Thanks to a pair of new offerings from Microsoft, not only can applications built with Visual Studio.NET now connect natively to Oracle databases, but Java applications can also access Microsoft SQL Server databases. SearchVB spoke with AMR Research senior analyst Peter Urban about the significance of Microsoft's native application programming interface (API) connector for Oracle databases and its SQL Server 2000 Driver for JDBC (Java Database Connectivity), as well as where Web services fit in.
Urban: Say you're a Visual Studio.NET developer. Microsoft is going to allow you to connect natively to an Oracle database. Before, you had to go through an ODBC (open database connectivity), which is a really slow API, and it took longer to get the data out of the database. The ODBC layer is less efficient than a native connector.
Then the other thing Microsoft did is to open up SQL Server to the Java guys (using the SQL Server 2000 Driver for JDBC). Before Microsoft built these native APIs, you had to go through ODBC to access SQL Server. The different in performance can be significant. Getting the data out can be two times slower with ODBC than with the API.
In the past, it has seemed like connectivity with non-Microsoft technology has not been Microsoft's priority. Why is it changing its strategy now?
Urban: I think the announcement is significant because before Microsoft was basically saying, "You can't connect to an Oracle database? Too bad, move to all Microsoft!" They've sort of had an epiphany and realized that developers have to connect to the non-Microsoft world. Now they are recognizing there are some people out there who develop with non-Microsoft tools. They're realizing they're going to be able to increase their SQL Server sales if these other developers can get at it. So it's not that they're doing this because they're not nice guys; they want to make more money.
You wrote that it is now easier for enterprise customers to consider Microsoft applications and development tools. Why is that?

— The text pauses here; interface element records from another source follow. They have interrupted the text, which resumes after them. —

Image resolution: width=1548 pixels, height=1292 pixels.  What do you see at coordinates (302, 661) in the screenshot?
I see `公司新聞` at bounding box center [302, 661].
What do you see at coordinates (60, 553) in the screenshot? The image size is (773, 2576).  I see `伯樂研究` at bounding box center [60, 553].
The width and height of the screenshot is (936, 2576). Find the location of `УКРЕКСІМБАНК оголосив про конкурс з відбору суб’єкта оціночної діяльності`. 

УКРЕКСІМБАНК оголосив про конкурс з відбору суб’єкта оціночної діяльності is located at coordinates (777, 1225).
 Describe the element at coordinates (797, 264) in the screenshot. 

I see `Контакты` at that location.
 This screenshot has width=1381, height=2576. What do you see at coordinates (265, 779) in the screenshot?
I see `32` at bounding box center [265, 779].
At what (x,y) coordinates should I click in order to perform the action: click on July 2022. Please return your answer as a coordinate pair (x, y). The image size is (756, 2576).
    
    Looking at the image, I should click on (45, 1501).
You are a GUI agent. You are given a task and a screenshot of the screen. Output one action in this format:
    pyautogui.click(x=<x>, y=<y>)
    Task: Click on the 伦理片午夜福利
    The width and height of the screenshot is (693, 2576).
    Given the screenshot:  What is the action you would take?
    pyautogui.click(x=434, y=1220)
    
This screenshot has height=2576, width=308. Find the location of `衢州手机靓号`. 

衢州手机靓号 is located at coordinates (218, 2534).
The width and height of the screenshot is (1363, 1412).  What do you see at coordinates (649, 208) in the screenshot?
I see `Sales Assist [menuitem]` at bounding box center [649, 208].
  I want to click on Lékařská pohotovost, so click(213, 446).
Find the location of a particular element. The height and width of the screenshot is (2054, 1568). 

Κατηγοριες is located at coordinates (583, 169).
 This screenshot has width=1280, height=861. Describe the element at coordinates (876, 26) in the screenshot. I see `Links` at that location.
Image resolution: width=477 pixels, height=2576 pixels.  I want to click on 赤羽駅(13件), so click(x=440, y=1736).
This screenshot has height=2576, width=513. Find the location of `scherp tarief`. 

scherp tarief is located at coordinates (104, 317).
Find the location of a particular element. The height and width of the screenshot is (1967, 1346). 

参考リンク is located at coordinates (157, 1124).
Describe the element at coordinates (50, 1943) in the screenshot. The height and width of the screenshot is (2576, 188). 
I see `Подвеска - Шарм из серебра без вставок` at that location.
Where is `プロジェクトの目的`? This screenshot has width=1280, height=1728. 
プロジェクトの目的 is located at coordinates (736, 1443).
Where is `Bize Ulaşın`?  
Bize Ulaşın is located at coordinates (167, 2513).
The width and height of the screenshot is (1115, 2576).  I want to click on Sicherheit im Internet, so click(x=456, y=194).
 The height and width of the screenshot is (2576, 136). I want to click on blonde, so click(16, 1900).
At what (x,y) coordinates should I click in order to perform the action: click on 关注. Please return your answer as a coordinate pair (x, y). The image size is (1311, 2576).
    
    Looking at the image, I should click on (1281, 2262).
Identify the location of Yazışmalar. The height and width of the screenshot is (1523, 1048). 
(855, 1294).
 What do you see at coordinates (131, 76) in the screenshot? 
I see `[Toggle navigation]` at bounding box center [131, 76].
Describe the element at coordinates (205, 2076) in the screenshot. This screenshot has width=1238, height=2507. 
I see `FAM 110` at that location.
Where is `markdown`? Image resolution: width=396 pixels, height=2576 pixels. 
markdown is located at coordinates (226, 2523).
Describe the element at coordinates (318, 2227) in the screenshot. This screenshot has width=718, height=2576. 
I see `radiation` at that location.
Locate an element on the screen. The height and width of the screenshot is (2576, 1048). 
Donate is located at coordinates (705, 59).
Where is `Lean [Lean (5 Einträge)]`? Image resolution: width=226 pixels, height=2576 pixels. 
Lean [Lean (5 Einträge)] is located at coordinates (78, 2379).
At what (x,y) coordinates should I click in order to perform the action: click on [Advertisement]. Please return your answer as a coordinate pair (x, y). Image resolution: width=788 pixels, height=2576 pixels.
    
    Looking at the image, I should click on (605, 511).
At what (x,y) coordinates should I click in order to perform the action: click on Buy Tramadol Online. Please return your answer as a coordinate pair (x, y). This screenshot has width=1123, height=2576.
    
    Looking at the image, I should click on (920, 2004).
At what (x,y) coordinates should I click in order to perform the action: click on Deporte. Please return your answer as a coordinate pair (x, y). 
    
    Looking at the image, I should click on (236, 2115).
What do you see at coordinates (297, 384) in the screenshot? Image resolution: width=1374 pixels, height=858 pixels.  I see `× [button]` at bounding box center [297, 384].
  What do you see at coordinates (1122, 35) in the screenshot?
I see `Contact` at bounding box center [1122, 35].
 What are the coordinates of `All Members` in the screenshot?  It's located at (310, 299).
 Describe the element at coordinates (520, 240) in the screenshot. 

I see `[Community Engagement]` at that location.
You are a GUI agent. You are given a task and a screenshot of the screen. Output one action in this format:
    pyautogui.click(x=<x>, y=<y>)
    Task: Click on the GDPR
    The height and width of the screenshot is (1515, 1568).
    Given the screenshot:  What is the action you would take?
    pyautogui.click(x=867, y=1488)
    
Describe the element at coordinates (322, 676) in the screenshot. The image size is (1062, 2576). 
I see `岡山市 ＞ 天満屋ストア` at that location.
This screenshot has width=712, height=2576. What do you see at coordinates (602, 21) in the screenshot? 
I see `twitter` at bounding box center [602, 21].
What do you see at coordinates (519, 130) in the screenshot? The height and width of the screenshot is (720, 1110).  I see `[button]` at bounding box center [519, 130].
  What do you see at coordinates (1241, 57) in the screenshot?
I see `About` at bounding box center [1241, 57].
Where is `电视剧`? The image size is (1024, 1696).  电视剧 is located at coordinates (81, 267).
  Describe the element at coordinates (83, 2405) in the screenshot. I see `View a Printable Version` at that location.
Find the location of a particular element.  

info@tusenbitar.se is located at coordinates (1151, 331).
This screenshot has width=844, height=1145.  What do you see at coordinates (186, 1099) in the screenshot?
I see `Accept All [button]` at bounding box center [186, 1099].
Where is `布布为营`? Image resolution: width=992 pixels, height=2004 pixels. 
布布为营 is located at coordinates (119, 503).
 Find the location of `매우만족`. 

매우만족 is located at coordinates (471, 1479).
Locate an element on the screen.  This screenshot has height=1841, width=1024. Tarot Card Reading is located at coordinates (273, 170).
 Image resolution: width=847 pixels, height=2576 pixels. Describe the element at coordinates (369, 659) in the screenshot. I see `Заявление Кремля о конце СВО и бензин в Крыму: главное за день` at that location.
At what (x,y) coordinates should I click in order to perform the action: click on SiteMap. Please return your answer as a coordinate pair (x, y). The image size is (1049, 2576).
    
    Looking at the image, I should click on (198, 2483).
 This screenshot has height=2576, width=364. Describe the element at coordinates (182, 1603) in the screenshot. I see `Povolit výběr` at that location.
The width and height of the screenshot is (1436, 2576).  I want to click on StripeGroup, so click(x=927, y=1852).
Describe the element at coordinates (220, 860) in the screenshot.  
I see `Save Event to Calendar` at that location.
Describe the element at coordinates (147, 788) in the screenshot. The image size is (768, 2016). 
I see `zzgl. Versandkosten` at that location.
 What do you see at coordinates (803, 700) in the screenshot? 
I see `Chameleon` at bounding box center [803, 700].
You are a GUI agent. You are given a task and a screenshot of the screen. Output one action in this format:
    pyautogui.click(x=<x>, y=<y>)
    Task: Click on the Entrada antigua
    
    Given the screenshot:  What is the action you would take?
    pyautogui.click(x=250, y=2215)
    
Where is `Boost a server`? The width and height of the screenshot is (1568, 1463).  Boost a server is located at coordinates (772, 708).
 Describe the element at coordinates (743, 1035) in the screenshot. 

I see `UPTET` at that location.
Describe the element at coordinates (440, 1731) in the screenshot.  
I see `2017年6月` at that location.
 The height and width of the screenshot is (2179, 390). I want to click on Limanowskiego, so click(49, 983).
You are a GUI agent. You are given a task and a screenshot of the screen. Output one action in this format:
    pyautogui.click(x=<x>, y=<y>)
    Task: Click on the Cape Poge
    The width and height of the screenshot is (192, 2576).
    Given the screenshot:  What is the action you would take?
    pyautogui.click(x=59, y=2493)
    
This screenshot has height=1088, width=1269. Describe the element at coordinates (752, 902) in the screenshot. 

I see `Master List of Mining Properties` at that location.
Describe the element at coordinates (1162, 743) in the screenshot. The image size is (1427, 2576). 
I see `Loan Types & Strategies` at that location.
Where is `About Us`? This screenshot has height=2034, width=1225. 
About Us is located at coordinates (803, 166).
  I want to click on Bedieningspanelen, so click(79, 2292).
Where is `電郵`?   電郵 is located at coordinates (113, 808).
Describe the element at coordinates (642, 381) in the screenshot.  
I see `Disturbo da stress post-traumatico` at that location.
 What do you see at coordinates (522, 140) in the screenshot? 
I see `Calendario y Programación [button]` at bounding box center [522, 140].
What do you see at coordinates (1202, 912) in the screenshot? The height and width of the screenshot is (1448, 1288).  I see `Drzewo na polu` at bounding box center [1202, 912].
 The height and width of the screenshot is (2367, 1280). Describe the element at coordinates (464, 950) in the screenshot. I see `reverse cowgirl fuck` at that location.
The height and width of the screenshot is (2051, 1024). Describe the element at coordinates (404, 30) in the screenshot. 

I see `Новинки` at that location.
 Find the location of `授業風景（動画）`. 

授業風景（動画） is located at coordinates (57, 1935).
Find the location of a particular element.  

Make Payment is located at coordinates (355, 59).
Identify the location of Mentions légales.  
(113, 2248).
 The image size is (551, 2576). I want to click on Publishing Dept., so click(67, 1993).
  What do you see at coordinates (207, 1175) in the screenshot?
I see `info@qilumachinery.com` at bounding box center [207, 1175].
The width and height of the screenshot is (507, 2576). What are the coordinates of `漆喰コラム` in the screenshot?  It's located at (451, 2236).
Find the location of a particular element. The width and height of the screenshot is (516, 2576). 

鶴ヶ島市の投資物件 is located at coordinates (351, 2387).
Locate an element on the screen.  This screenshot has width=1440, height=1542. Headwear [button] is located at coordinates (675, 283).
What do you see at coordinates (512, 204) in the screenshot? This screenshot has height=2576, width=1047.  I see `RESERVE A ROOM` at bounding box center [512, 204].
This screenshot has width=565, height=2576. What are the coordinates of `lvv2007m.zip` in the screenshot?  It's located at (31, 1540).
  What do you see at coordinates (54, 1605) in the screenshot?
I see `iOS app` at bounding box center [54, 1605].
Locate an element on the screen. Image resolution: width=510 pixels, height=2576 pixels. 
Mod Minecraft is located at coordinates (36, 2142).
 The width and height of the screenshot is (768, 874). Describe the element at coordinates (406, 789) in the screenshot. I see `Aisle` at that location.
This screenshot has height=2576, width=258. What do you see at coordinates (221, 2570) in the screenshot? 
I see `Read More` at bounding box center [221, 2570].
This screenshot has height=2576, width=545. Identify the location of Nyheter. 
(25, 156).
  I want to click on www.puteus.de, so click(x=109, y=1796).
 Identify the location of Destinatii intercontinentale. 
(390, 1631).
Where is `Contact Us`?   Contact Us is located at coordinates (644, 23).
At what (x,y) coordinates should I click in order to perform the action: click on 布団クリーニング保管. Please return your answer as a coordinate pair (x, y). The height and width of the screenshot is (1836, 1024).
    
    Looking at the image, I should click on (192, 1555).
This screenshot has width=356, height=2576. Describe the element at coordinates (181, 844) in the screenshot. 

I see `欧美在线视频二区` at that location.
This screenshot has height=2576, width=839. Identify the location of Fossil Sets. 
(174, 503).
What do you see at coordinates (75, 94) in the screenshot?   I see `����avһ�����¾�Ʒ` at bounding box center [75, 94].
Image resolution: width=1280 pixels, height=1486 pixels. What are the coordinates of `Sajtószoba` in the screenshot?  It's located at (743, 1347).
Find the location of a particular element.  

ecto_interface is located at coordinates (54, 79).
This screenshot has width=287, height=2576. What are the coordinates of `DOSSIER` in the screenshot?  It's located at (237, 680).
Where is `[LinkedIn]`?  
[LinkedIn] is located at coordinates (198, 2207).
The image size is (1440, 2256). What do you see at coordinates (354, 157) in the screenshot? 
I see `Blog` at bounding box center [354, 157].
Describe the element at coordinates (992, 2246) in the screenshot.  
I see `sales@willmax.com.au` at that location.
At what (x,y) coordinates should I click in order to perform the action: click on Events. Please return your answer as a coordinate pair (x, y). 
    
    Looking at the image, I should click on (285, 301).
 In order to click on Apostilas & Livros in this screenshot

Urban: Because with all the shops that we've talked to, 90% of them are heterogeneous, meaning they have both Microsoft and Java technology, such as a Microsoft database, and they'll still develop in Java, or an Oracle database and still work with Microsoft technology. Companies don't want to be locked into any technology, so the fact that Microsoft is now allowing you to connect to Oracle, that makes them play better in a heterogeneous environment and that's what enterprise guys are looking for. They're by no means 100% there (regarding interoperability), but they're taking good steps to get there.
What role will Web services play in Microsoft's database connectivity plans?
Urban: Right now, I'd say very few people are using Web services, but they're going to be important a year from now. Basically a Web service allows you to make a database call as a SOAP (Simple Object Access Protocol) message.
Say you're an automaker, like Ford, and you have a Microsoft SQL Server database and all these suppliers. One of them might want to know your inventory of tires, so they know when to send you new tires. So they'll send a SOAP call, which is an XML message, and that goes directly into SQL Server and then a message is sent back with the inventory results. It's a very efficient way to communicate computer to computer. So Web services will make Microsoft products more open because they can communicate more openly. They cross the chasm, and they allow the J2EE guys to talk to the .NET guys.
Now that Microsoft has done this, does Microsoft technology have an advantage over Java when it comes to connecting a database with multiple-vendor systems?
Urban: From strictly a development perspective, I think if you look at development tools, Visual Studio.NET is in the lead. It's the easiest one to use and it's got support for 20 different languages. The weakness is it doesn't support Java. Visual Studio.NET has strong usability support as well, but with regard to heterogeneous capability in general, I'd say Java has the mind share. Looking at someone like BEA, it has an application server that can run on any OS on any platform that you want, but if you use Microsoft you have to run everything on Windows.
What's the bottom line for developers? Should they feel good about Microsoft's efforts, or hold back on giving the new connectivity offerings a try?
Urban: I think it's a pretty good move. It's about time (Microsoft) did this. They're opening up SQL Server, and they're opening up Microsoft to developers, but there's more to be done as far as connecting to other databases like DB2 and Sybase and NCR.